Maybe we'll never push in a value and so everything will be skipped.  Maybe we'll push in a value of 10 before the first 10 notifications have been skipped, thus only the first 10 notifications will be skipped.  Maybe we change our minds and push in a value of 5, but it's too late – we've already skipped the first 7 notifications, thus only the first 7 notifications are skipped.  At this point, the operator unsubscribes from count.1

But wait, are the values in count even necessary anymore?  It seems overly complicated.  Can't we just generalize our solution in terms of time?

public static IObservable<T> SkipUntil<T, U>(this IObservable<T> source, IObservable<U> other);

In other words, instead of an observable count, we'll simply use an observableT is ignored.  When the observable signals or terminates, the operator stops skipping.

This "reactive reactive" pattern is already in use by several operators in Rx, such as SkipUntil and TakeUntil as of Rx 1.0, and some overloads of Window, Buffer, Throttle, Sample, Delay and Timeout as of Rx 2.0, but upon further inspection it seems that Rx is potentially missing a lot of similar opportunities.

Reactive Overloads for Static Parameters
https://github.com/Reactive-Extensions/Rx.NET/issues/18

Merge – A Case Study

In one such example, we can see how data loss is a critical problem.  The Merge(maxConcurrency) operator is very powerful, but its behavior is static.  While inner observables are pushed in, Merge subscribes to them until maximum concurrency is reached, at which point any observables received are enqueued for later.  Often these observables capture non-recoverable application state.  To change the maximum level of concurrency in response to the changing capabilities of the environment requires disposing of the subscription to Merge's observable, reforming the query with a new static argument and resubscribing; however, in the process any observables enqueued by Merge are lost, and their captured application state is lost along with them.

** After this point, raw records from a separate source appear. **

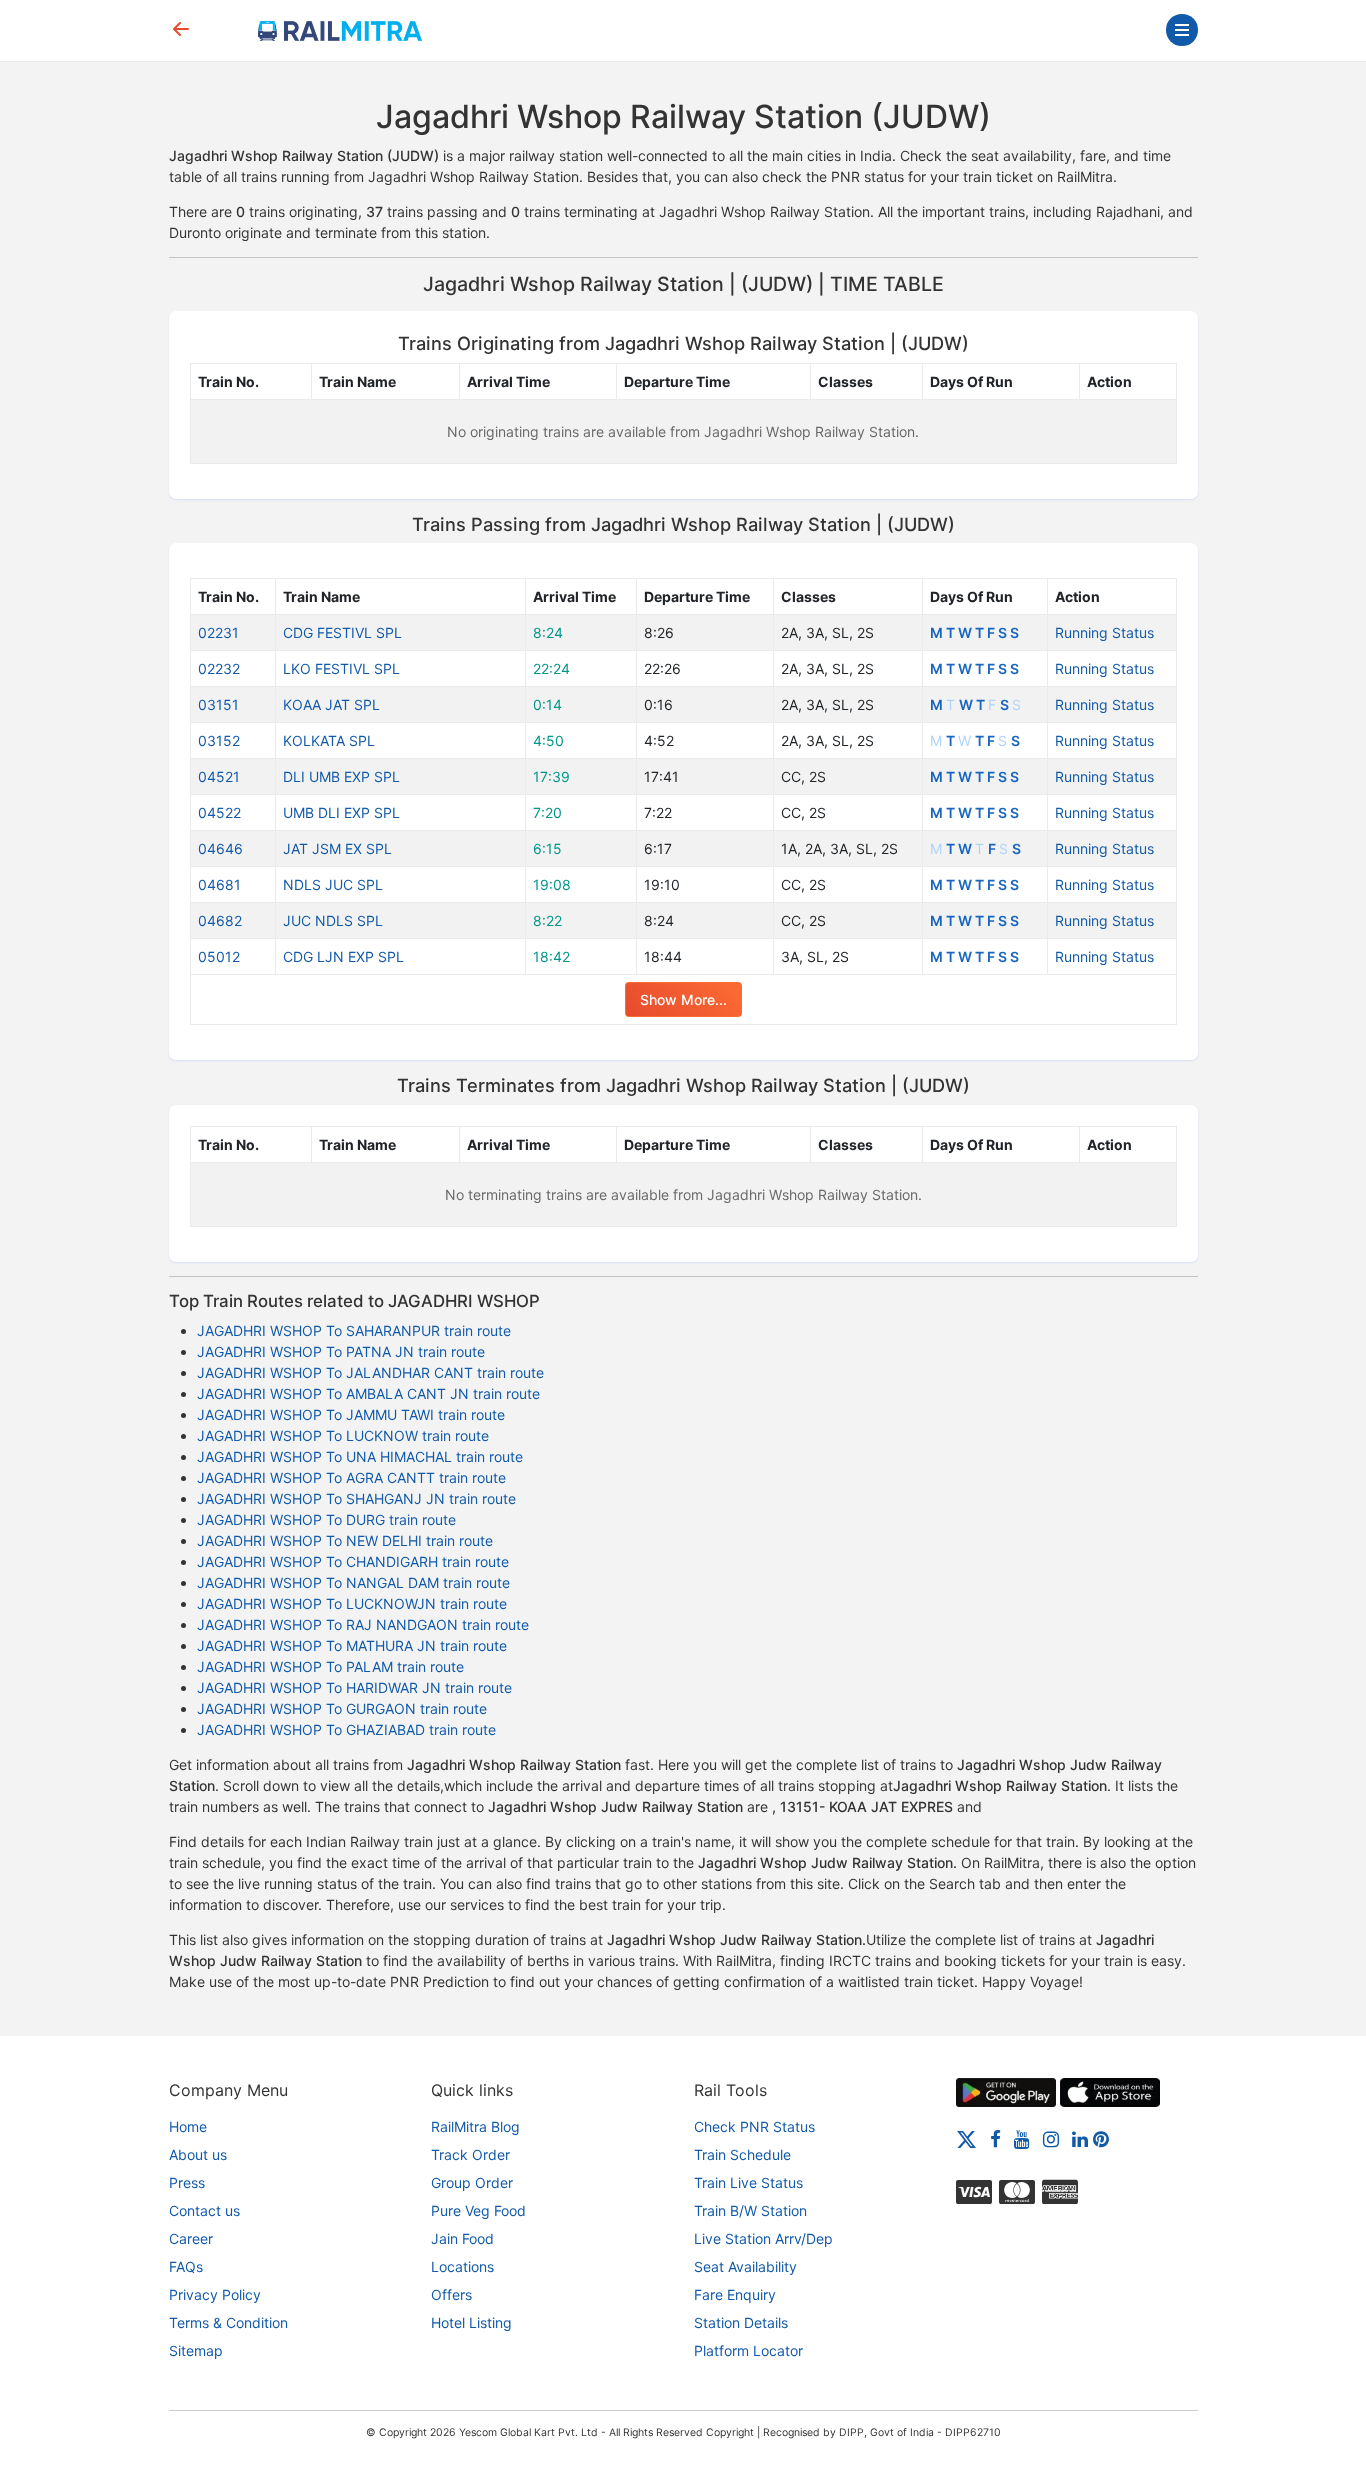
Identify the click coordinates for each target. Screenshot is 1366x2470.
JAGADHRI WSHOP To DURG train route (326, 1519)
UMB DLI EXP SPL (341, 812)
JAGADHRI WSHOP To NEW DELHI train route (345, 1540)
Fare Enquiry (735, 2294)
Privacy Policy (215, 2294)
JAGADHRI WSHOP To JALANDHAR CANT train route (370, 1372)
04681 (219, 884)
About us (198, 2154)
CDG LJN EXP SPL (343, 956)
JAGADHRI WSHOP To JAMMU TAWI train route (351, 1414)
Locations (462, 2266)
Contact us (204, 2210)
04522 (219, 812)
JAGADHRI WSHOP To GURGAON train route (342, 1708)
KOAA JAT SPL (331, 704)
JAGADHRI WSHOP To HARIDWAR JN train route (354, 1687)
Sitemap (196, 2350)
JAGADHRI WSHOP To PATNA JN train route (341, 1351)
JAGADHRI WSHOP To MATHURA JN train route (352, 1645)
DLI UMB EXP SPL (341, 776)
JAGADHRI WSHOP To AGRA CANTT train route (351, 1477)
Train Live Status (748, 2182)
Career (191, 2238)
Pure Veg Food (478, 2210)
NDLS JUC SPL (333, 884)
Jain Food (462, 2238)
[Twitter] (966, 2138)
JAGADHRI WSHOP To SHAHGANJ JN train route (356, 1498)
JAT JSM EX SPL (337, 848)
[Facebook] (995, 2138)
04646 (220, 848)
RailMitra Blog (475, 2126)
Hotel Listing (471, 2322)
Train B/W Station (750, 2210)
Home (188, 2126)
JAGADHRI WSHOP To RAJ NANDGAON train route (363, 1624)
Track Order (470, 2154)
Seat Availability (745, 2266)
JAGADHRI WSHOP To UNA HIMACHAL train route (360, 1456)
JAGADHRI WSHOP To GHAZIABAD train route (346, 1729)
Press (187, 2182)
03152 (219, 740)
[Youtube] (1022, 2138)
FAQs (186, 2266)
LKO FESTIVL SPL (341, 668)
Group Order (472, 2182)
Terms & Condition (228, 2322)
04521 (219, 776)
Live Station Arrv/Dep (763, 2238)
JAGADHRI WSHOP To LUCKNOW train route (343, 1435)
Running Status (1104, 632)
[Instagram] (1051, 2138)
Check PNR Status (754, 2126)
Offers (451, 2294)
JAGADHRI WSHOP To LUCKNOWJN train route (352, 1603)
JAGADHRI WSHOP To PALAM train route (330, 1666)
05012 (219, 956)
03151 (218, 704)
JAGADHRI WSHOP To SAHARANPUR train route (354, 1330)
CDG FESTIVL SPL (342, 632)
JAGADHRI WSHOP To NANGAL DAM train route (353, 1582)
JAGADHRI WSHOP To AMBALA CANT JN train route (368, 1393)
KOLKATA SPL (329, 740)
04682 (220, 920)
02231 (218, 632)
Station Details (741, 2322)
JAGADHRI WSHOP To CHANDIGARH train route (353, 1561)
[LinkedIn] (1080, 2138)
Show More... (683, 999)
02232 (219, 668)
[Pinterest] (1101, 2138)
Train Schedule (742, 2154)
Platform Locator (748, 2350)
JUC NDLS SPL (333, 920)
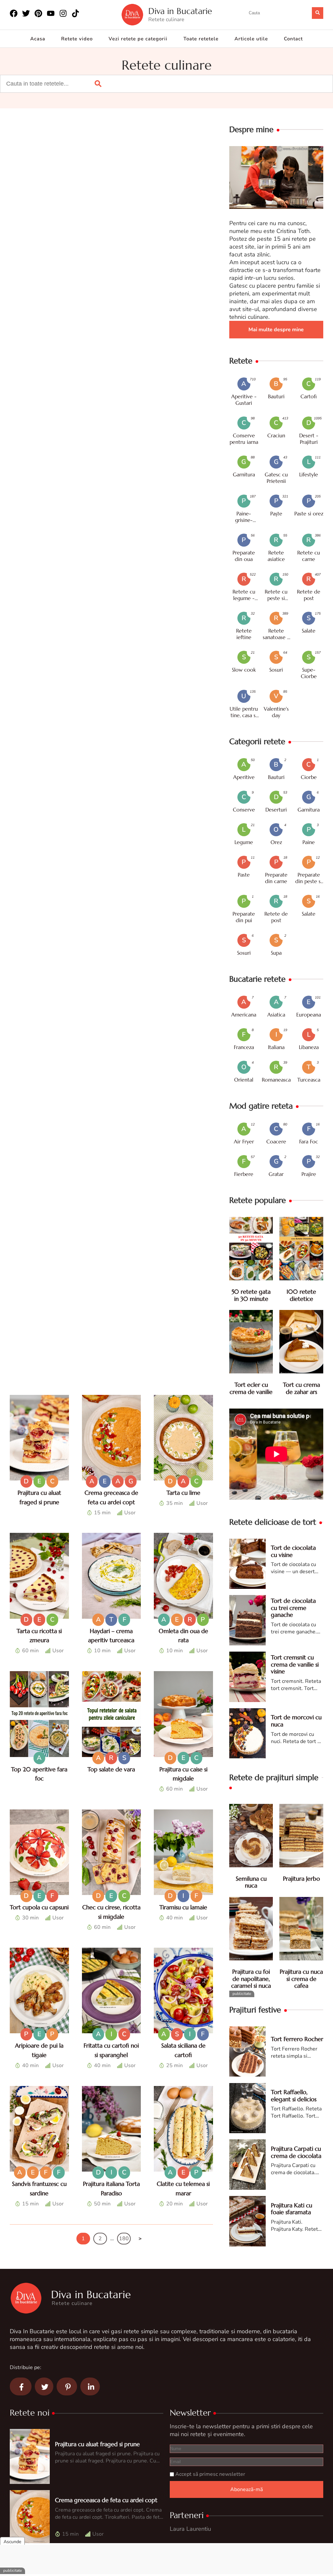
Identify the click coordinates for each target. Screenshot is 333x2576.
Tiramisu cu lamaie (183, 1907)
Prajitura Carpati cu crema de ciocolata (296, 2152)
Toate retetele (201, 38)
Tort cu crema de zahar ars (301, 1388)
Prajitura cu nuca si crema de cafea (301, 1978)
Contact (293, 38)
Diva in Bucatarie (180, 11)
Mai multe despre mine (276, 329)
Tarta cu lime (183, 1492)
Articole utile (251, 38)
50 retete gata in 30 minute (251, 1295)
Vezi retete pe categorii (138, 38)
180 (124, 2238)
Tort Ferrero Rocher (297, 2039)
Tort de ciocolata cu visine (293, 1551)
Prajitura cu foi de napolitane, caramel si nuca (251, 1978)
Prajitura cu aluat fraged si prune (97, 2444)
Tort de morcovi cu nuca (296, 1720)
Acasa (37, 38)
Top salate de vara (111, 1769)
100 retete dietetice (301, 1295)
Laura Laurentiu (190, 2529)
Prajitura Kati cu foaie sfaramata (291, 2208)
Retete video (77, 38)
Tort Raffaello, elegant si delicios (293, 2095)
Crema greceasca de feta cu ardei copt (106, 2500)
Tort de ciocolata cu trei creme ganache (293, 1607)
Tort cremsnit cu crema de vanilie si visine (295, 1664)
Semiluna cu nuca (251, 1882)
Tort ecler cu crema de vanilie (251, 1388)
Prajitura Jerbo (301, 1878)
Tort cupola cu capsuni (39, 1907)
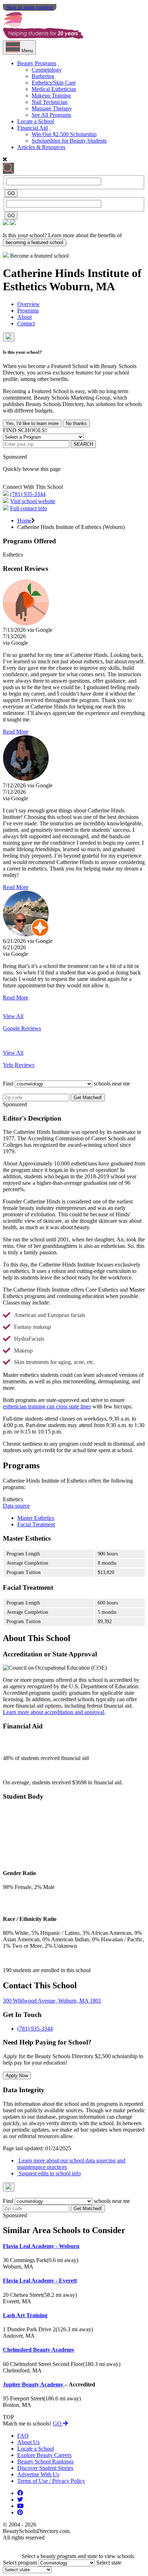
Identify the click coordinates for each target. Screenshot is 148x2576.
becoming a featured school (34, 242)
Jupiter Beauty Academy (34, 2384)
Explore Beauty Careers (44, 2455)
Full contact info (28, 508)
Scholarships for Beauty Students (69, 141)
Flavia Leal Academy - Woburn (41, 2246)
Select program (20, 2563)
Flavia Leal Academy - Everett (40, 2280)
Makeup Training (51, 95)
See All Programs (51, 115)
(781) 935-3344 (28, 494)
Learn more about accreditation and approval (53, 1712)
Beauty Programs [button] (36, 63)
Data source (16, 1506)
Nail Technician (50, 102)
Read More (15, 732)
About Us (28, 2442)
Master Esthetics (35, 1518)
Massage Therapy (52, 108)
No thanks (76, 423)
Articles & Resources (41, 147)
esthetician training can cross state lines (47, 1406)
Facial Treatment (36, 1524)
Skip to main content (29, 7)
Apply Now (17, 2075)
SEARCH (83, 444)
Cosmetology (47, 70)
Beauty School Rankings (45, 2461)
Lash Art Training (25, 2315)
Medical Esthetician (54, 89)
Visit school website (32, 501)
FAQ (23, 2436)
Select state (108, 2563)
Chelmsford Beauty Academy (38, 2350)
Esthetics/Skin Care (54, 83)
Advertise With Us (38, 2474)
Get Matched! (88, 1097)
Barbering (43, 76)
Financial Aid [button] (32, 128)
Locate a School (35, 121)
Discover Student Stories (45, 2468)
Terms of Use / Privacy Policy (51, 2481)
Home (24, 520)
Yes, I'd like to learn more (32, 423)
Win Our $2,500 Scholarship (64, 134)
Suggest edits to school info (49, 2173)
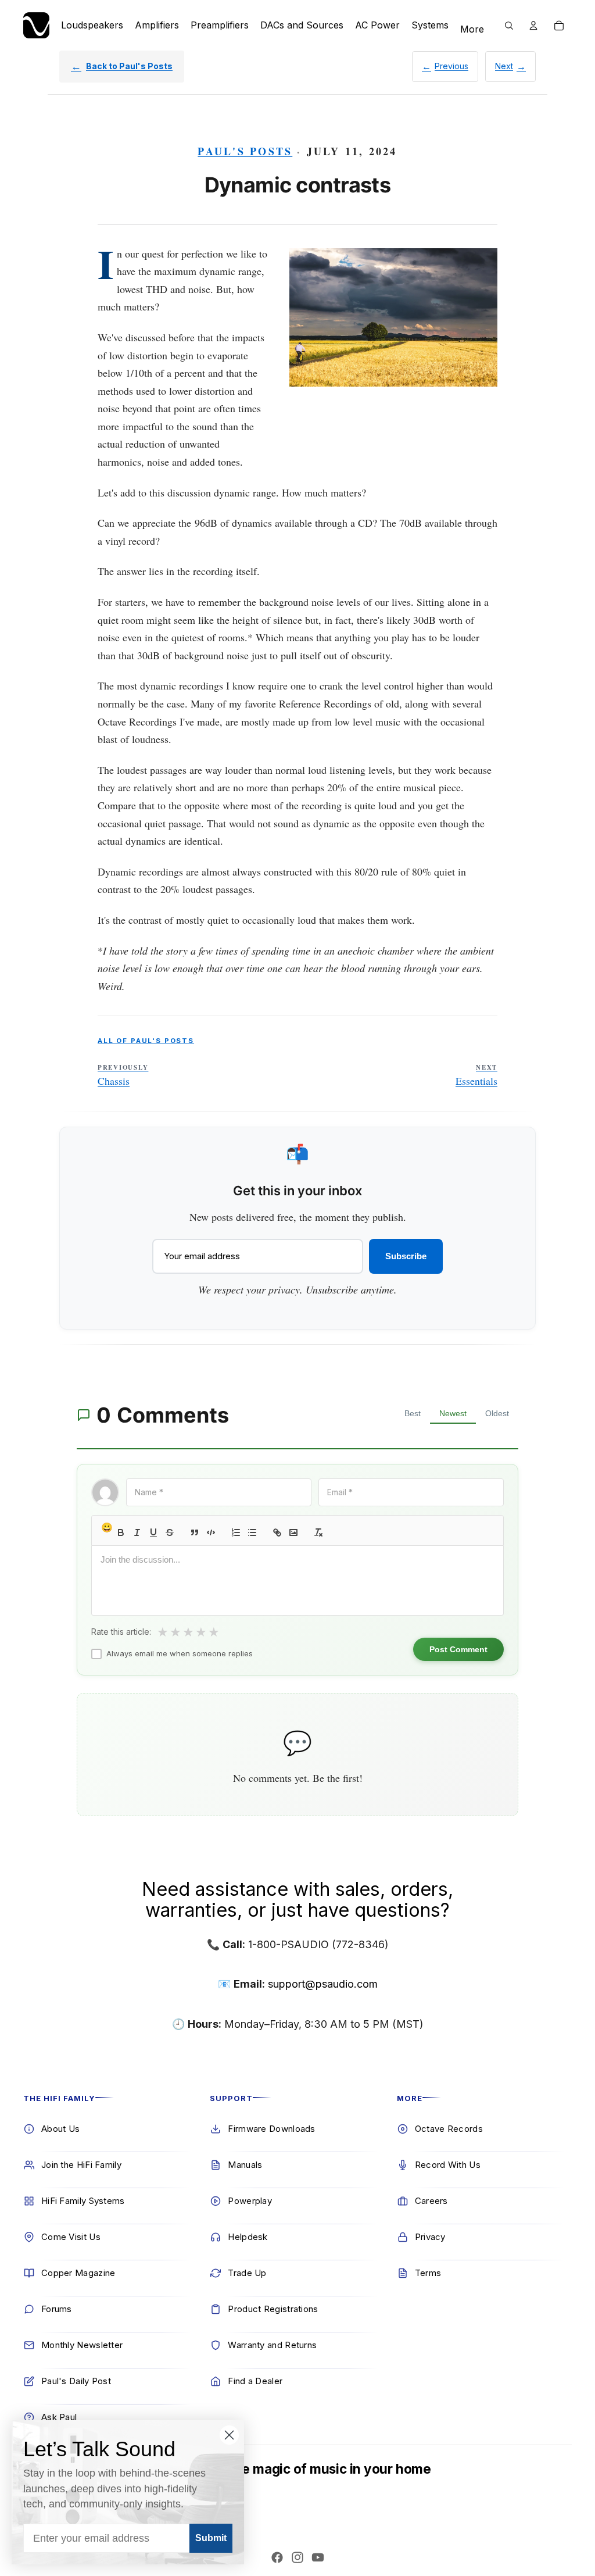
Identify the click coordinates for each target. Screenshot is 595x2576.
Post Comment (458, 1649)
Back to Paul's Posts (129, 66)
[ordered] (236, 1532)
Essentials (476, 1075)
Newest (453, 1413)
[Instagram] (297, 2557)
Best (412, 1413)
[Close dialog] (229, 2435)
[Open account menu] (533, 25)
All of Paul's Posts (146, 1041)
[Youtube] (318, 2557)
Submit (211, 2538)
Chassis (123, 1075)
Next (504, 66)
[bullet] (252, 1532)
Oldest (497, 1413)
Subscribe (405, 1256)
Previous (451, 66)
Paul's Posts (245, 151)
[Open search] (509, 25)
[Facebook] (277, 2557)
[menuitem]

Merge with Dynamic Maximum Concurrency
https://github.com/Reactive-Extensions/Rx.NET/issues/48
https://social.msdn.microsoft.com/Forums/en-US/62743ffd-befd-474a-8f0a-19dbaec7a926/design-question-throttling-hits-on-external-systems

Conclusion

By providing a full suite of reactive/reactive overloads for Rx operators, developers would be enabled to write queries that adjust the behavior of operators dynamically based upon dynamic application state, user input and/or heuristics about the runtime environment to improve the performance of their applications, without losing data and without the costs of having to repeatedly solve similar problems themselves.

 

  1. One could also imagine the next logical scenario in which we raise the value back to 10, thus perhaps the first 7 notifications and the 9th and 10th notifications are skipped, but the 8th notification makes it through.  Although these semantics are interesting, they're not the semantics of the Skip operator.  Skip is all about skipping consecutive notifications from the beginning of the sequence.  I'm not saying that these semantics aren't useful, it just seems more like the behavior of the Sample operator to me and surely a similar analysis applies to that operator.